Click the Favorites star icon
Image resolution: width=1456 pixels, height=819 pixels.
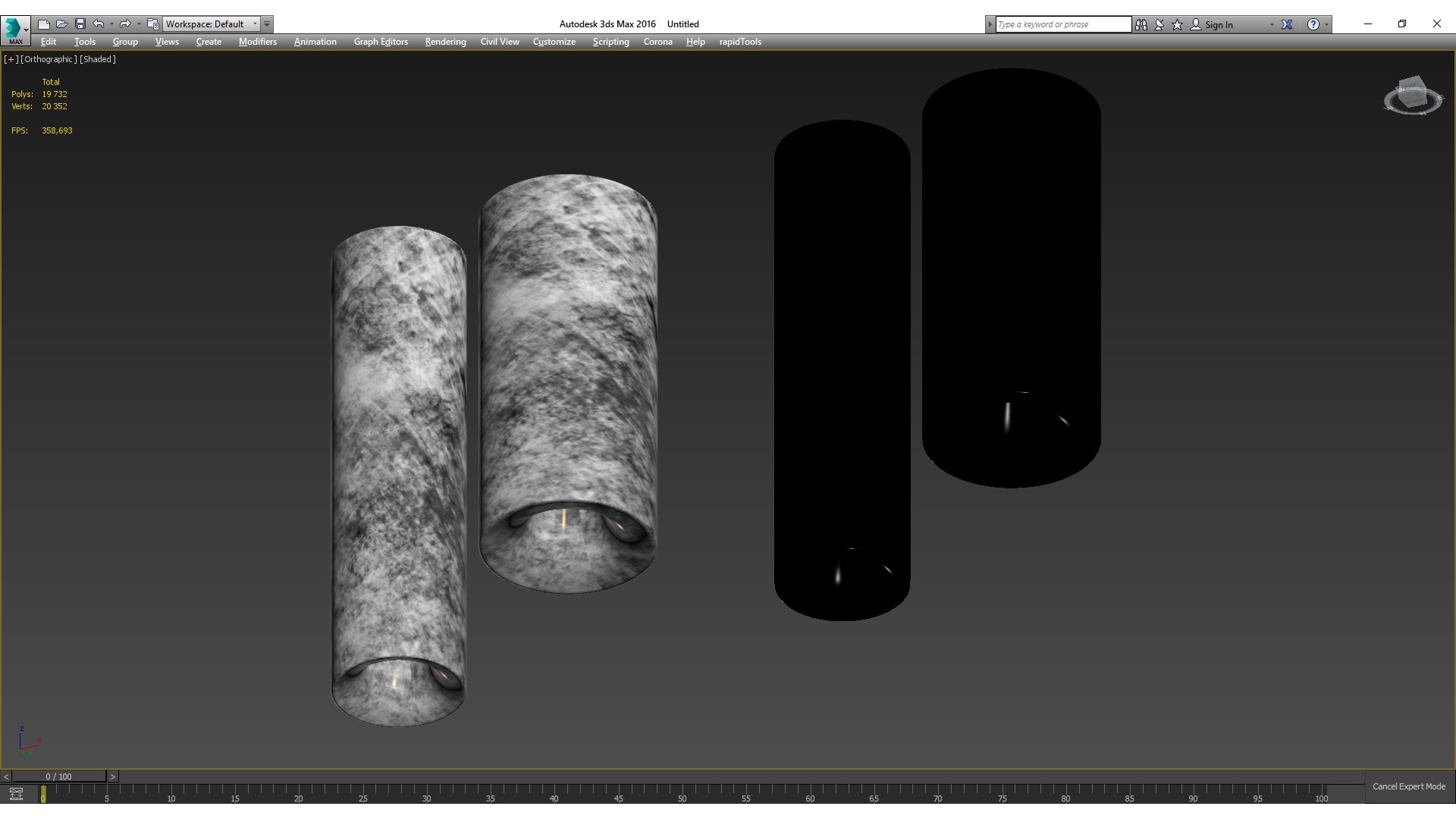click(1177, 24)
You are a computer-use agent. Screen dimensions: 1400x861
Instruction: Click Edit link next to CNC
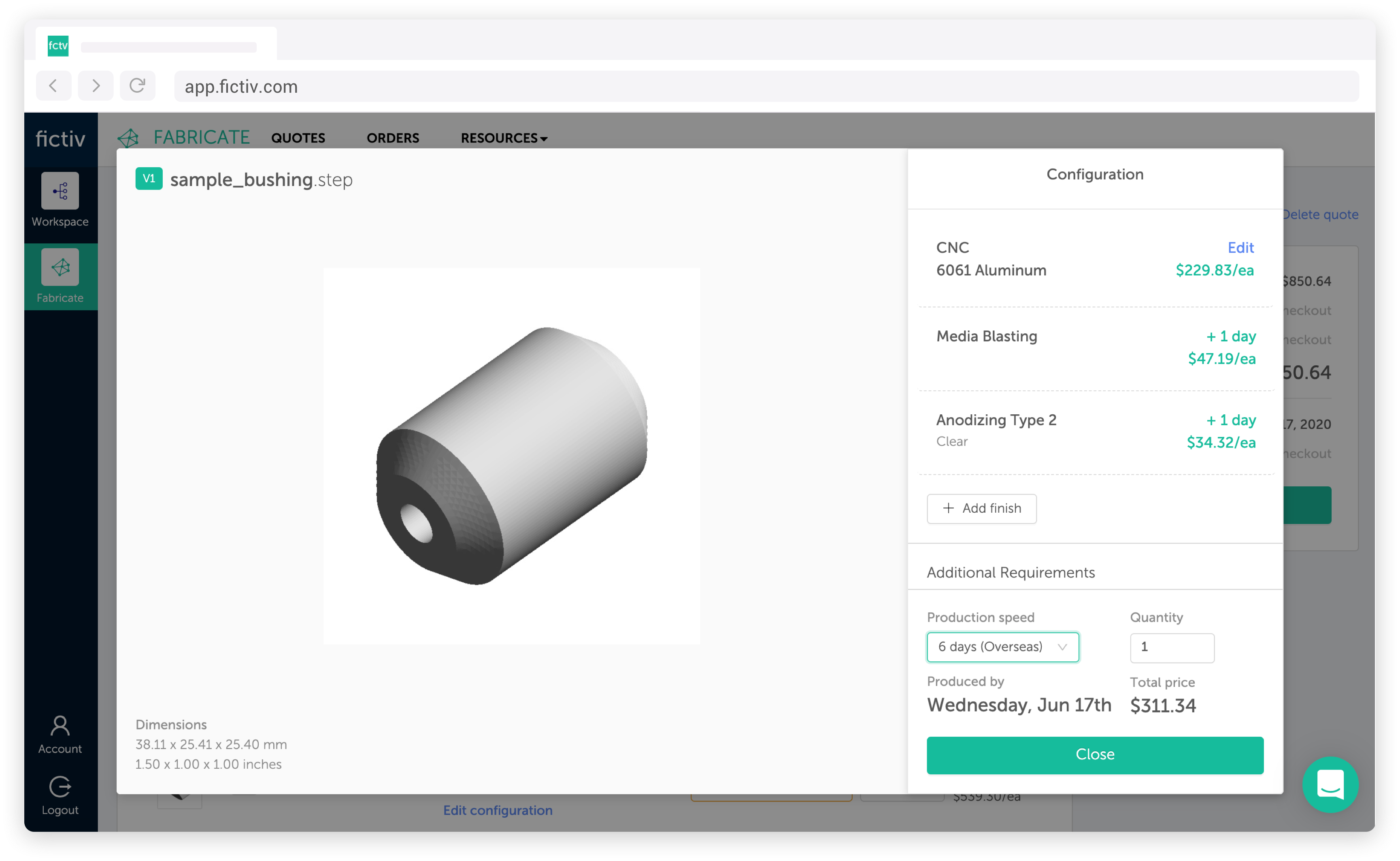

§ **Requirement**
Return the entries exactly as given. Do not include pictures.

§ **Answer box**
Click the Favorites star icon
Image resolution: width=1456 pixels, height=819 pixels.
click(1177, 24)
You are a computer-use agent. Screen dimensions: 1400x861
Instruction: Click Edit link next to CNC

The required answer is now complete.